• Kumpulan Latihan:
• A. Menurut teks untuk analisis, hutan jati yang dimasuki penulis dan Bumi berada di perbatasan antara daerah mana saja?
• B. Salin ulang baris-baris catatan di bawah, mulai dari awal catatan sampai baris yang memuat "Image resolution: width=1024". Baris pertama dan baris terakhir itu ikut disalin.

• Teks untuk Analisis:
----------------------------------------

We do
not inherit the earth from our ancestors, we borrow it from our children.
(Wendell
Berry)
Bumi terbiasa mencuci tangan untuk menjaga kebersihannya di mana pun ia berada. (Dok: Pribadi)
|
“Haddeeuuuhh, kok bisa-bisanya ada banyak kantong kresek penuh sampah dibuang di hutan ya, Bunda?” keluh Bumi sambil menutup hidungnya meski sudah memakai masker.
“Mereka
mungkin tidak tahu cara mengolah sampah itu, Dek. Atau, mungkin juga mereka tidak
peduli sampah itu merusak lingkungan. Satu hal yang pasti, mereka tidak
terbiasa menjaga kebersihan dan kurang literasi!” sahutku yang meski ikut
merasa kesal dan muak, tetapi tetap berusaha bicara dengan nada lembut nan santun,
heuheuheu.
Perilaku
bersih dan menjaga lingkungan memang sudah seharusnya dimulai dari rumah atau
keluarga. Jika pembiasaan hidup bersih telah dimulai sejak dini dalam suatu
keluarga, maka keluarga tersebut punya peluang yang sangat besar untuk
senantiasa bahagia berkat terjaga kesehatannya dan terhindar dari kerusakan lingkungan.
Peran
keluarga sebagai lingkup terkecil dalam masyarakat memang sangat penting. Sebuah
keluarga yang memiliki kebiasaan menjaga kebersihan serta bijak atau kepedulian
untuk memilih kebiasaan positif bagi diri dan lingkungannya, maka hal itu akan
melahirkan budaya bersih dan cinta lingkungan dalam masyarakat, demikian pula
sebaliknya.
Mirisnya
kesehatan dan lingkungan yang tidak terjaga justru sering kali dimulai dari keluarga
yang tidak peduli atau bijak terhadap hal-hal tersebut dan kurangnya kesadaran literasi.
Duh, Banyak
Sampah di Mana-mana!
Seketika
udara sejuk dan segar serta indahnya pemandangan menerpa saya dan Bumi, anak
bungsu saya, saat memasuki kawasan hutan jati di daerah perbatasan antara
Lamongan dan Mojokerto. Sesekali kami berhenti agar paru-paru terisi penuh oksigen
dari hutan itu sehingga membuat napas kami terasa ringan dan lega.
Pemandangan
Gunung Arjuno dari kejauhan yang tampak menjulang ke langit dan tersaput awan
juga terasa menawan mata. Berkali-kali Bumi mengatakan, “Bunda, aku pengen nangis
(terharu dan kehabisan kata-kata) lihat pemandangan hutan dan gunung itu. Bagus
bangeeet!”

----------------------------------------

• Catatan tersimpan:
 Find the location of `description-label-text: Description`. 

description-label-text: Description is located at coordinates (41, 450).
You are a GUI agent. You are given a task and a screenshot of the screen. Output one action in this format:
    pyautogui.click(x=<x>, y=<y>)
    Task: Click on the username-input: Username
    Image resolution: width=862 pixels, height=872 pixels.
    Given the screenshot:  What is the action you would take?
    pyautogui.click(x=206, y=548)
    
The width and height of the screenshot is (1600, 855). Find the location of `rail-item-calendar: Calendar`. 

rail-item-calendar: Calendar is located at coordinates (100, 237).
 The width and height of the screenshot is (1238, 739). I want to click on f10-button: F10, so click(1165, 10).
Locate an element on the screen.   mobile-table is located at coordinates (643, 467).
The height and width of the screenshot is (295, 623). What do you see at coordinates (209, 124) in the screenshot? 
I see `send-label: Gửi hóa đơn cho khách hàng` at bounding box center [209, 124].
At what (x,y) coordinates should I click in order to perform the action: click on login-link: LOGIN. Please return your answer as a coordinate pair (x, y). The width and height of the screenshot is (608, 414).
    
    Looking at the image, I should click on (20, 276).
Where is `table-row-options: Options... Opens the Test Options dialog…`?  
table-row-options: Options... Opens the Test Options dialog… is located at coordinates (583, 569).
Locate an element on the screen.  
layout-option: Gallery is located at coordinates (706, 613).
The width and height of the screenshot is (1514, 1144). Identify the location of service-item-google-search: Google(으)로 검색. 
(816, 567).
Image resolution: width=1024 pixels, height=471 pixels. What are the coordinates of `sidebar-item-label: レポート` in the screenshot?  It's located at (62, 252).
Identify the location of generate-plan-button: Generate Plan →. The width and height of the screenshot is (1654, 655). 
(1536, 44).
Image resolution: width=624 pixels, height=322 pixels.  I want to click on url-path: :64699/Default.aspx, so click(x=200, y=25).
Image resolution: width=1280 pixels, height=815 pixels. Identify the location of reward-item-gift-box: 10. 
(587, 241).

----------------------------------------

• Jawaban per Tugas:
• A. Di perbatasan antara Lamongan dan Mojokerto.

• B.
 Find the location of `description-label-text: Description`. 

description-label-text: Description is located at coordinates (41, 450).
You are a GUI agent. You are given a task and a screenshot of the screen. Output one action in this format:
    pyautogui.click(x=<x>, y=<y>)
    Task: Click on the username-input: Username
    Image resolution: width=862 pixels, height=872 pixels.
    Given the screenshot:  What is the action you would take?
    pyautogui.click(x=206, y=548)
    
The width and height of the screenshot is (1600, 855). Find the location of `rail-item-calendar: Calendar`. 

rail-item-calendar: Calendar is located at coordinates (100, 237).
 The width and height of the screenshot is (1238, 739). I want to click on f10-button: F10, so click(1165, 10).
Locate an element on the screen.   mobile-table is located at coordinates (643, 467).
The height and width of the screenshot is (295, 623). What do you see at coordinates (209, 124) in the screenshot? 
I see `send-label: Gửi hóa đơn cho khách hàng` at bounding box center [209, 124].
At what (x,y) coordinates should I click in order to perform the action: click on login-link: LOGIN. Please return your answer as a coordinate pair (x, y). The width and height of the screenshot is (608, 414).
    
    Looking at the image, I should click on (20, 276).
Where is `table-row-options: Options... Opens the Test Options dialog…`?  
table-row-options: Options... Opens the Test Options dialog… is located at coordinates (583, 569).
Locate an element on the screen.  
layout-option: Gallery is located at coordinates (706, 613).
The width and height of the screenshot is (1514, 1144). Identify the location of service-item-google-search: Google(으)로 검색. 
(816, 567).
Image resolution: width=1024 pixels, height=471 pixels. What are the coordinates of `sidebar-item-label: レポート` in the screenshot?  It's located at (62, 252).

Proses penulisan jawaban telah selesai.